Kevin Courtney checked out JJ72 at the POD and while their angst-rock sound has found a welcome audience, others remain to be convinced. Siobhan Long was at the NCH for the ESB Beo Celtic Music Festival, while the Ulster Orchestra entertained Dermot Gault in Belfast.
Karan Casey, Martin Hayes and Dennis Cahill, ESB Beo Celtic Music Festival, NCH
Earlsfort Terrace can be a straitjacket, a chastity belt or a welcoming hearth. Traditional music tiptoes around its environs like a dubious matador sidestepping a bull. Occasionally the music hits the bullseye, but only when the gods truly smile in its direction.
Karan Casey cut a lonesome figure on the cavernous stage of the NCH. Although ably supported by Niall Vallely on low whistle and concertina, and by Robbie Overson on guitar, she battled defiantly to avoid being swamped by her haughty surrounds. Her pristine voice is no less capable than it is in the cosiest of snugs or the feistiest of sessions, but her halting delivery occasionally tripped up her repertoire.
Drawing on a discriminating swathe of material ranging from the Frank Harte bequest, The King's Shilling to Louis De Paor's and John Spillane's Buile Mo Chroí - the latter complete with blues concertina no less - Casey ambled through her material with restraint, along with occasional glimpses of spontaneous combustion.
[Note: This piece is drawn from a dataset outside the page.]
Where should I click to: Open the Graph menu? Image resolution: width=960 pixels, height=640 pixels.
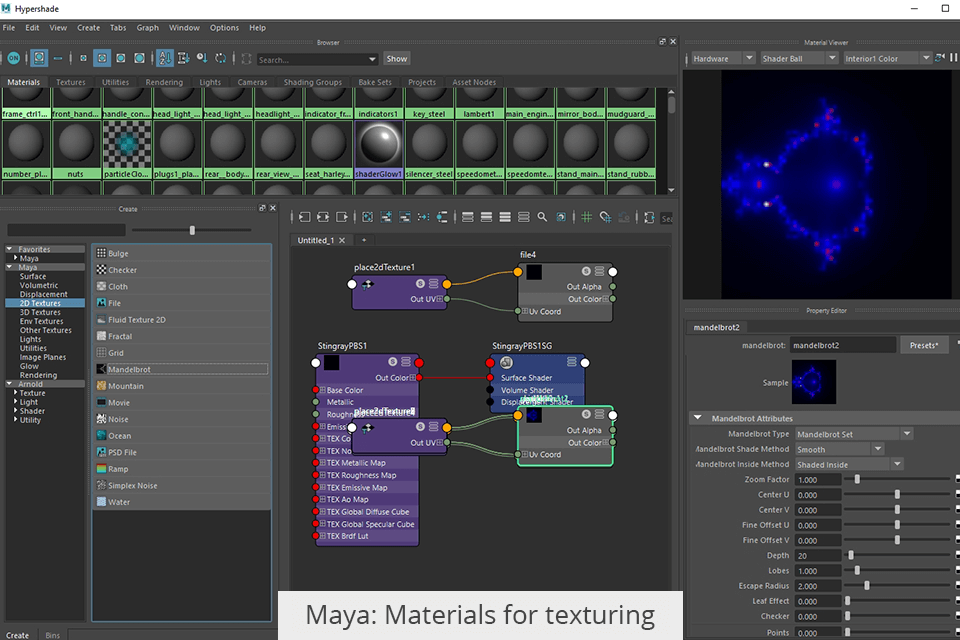point(147,28)
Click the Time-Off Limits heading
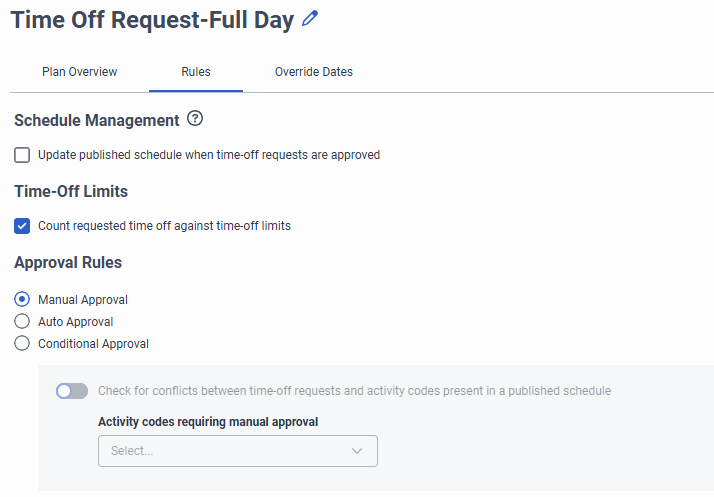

Calling cards such as Who Put The Blood have evolved into higher forms of being in her hands, so there was plenty of evidence that Casey and Co are still stretching themselves and the music, but somehow they struggled to take full possession of this alien venue.
Peadar O'Loughlin and Maeve Donnelly held court in the John Field Room at the interval, but it was a schedule that barely allowed their music to breathe before being cast aside in the headlong rush back to the auditorium.
Martin Hayes and Dennis Cahill inhabited every corner of the auditorium. Shuffling through a meandering set that included The Clare Reel, The Pigeon at the Gate and The Custom House, this pair of thoroughbreds underscored the purity of the musical line with a wry sense of humour and a nonchalance worthy of seasoned travellers.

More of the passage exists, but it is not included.